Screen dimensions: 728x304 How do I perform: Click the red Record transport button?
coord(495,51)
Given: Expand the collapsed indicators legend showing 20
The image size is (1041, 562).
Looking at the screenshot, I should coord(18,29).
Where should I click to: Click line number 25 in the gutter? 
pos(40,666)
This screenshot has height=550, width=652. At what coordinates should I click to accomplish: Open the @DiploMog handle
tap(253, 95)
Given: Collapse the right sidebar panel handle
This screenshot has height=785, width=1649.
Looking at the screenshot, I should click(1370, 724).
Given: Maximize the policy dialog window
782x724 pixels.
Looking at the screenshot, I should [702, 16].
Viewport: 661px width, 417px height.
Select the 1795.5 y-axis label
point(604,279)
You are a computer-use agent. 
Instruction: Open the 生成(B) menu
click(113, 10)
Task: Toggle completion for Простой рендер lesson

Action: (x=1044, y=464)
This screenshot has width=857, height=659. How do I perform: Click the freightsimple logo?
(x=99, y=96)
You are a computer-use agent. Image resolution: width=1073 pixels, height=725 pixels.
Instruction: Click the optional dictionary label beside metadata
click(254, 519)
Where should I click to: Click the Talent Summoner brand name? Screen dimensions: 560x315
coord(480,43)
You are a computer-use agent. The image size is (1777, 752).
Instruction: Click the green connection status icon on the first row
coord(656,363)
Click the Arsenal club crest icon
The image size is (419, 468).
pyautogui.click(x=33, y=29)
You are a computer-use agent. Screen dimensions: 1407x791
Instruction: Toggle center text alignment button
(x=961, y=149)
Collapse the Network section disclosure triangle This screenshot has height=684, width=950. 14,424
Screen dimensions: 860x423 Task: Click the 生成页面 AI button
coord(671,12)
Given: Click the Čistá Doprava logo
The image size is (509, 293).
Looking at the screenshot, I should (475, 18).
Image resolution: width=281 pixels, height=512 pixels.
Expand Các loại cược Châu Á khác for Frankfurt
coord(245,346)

#####

PROBLEM - Rewrite the entire listing above, substituting "emblem" for every "logo" and keeping everything else unchanged.

WRITTEN SOLUTION -
Screen dimensions: 728x304 How do I perform: Click the red Record transport button?
coord(495,51)
Given: Expand the collapsed indicators legend showing 20
The image size is (1041, 562).
Looking at the screenshot, I should coord(18,29).
Where should I click to: Click line number 25 in the gutter? 
pos(40,666)
This screenshot has height=550, width=652. At what coordinates should I click to accomplish: Open the @DiploMog handle
tap(253, 95)
Given: Collapse the right sidebar panel handle
This screenshot has height=785, width=1649.
Looking at the screenshot, I should click(1370, 724).
Given: Maximize the policy dialog window
782x724 pixels.
Looking at the screenshot, I should [702, 16].
Viewport: 661px width, 417px height.
Select the 1795.5 y-axis label
point(604,279)
You are a computer-use agent. 
Instruction: Open the 生成(B) menu
click(113, 10)
Task: Toggle completion for Простой рендер lesson

Action: (x=1044, y=464)
This screenshot has width=857, height=659. How do I perform: Click the freightsimple emblem?
(x=99, y=96)
You are a computer-use agent. Image resolution: width=1073 pixels, height=725 pixels.
Instruction: Click the optional dictionary label beside metadata
click(254, 519)
Where should I click to: Click the Talent Summoner brand name? Screen dimensions: 560x315
coord(480,43)
You are a computer-use agent. The image size is (1777, 752).
Instruction: Click the green connection status icon on the first row
coord(656,363)
Click the Arsenal club crest icon
The image size is (419, 468).
pyautogui.click(x=33, y=29)
You are a computer-use agent. Screen dimensions: 1407x791
Instruction: Toggle center text alignment button
(x=961, y=149)
Collapse the Network section disclosure triangle This screenshot has height=684, width=950. 14,424
Screen dimensions: 860x423 Task: Click the 生成页面 AI button
coord(671,12)
Given: Click the Čistá Doprava emblem
The image size is (509, 293).
Looking at the screenshot, I should (475, 18).
Image resolution: width=281 pixels, height=512 pixels.
Expand Các loại cược Châu Á khác for Frankfurt
coord(245,346)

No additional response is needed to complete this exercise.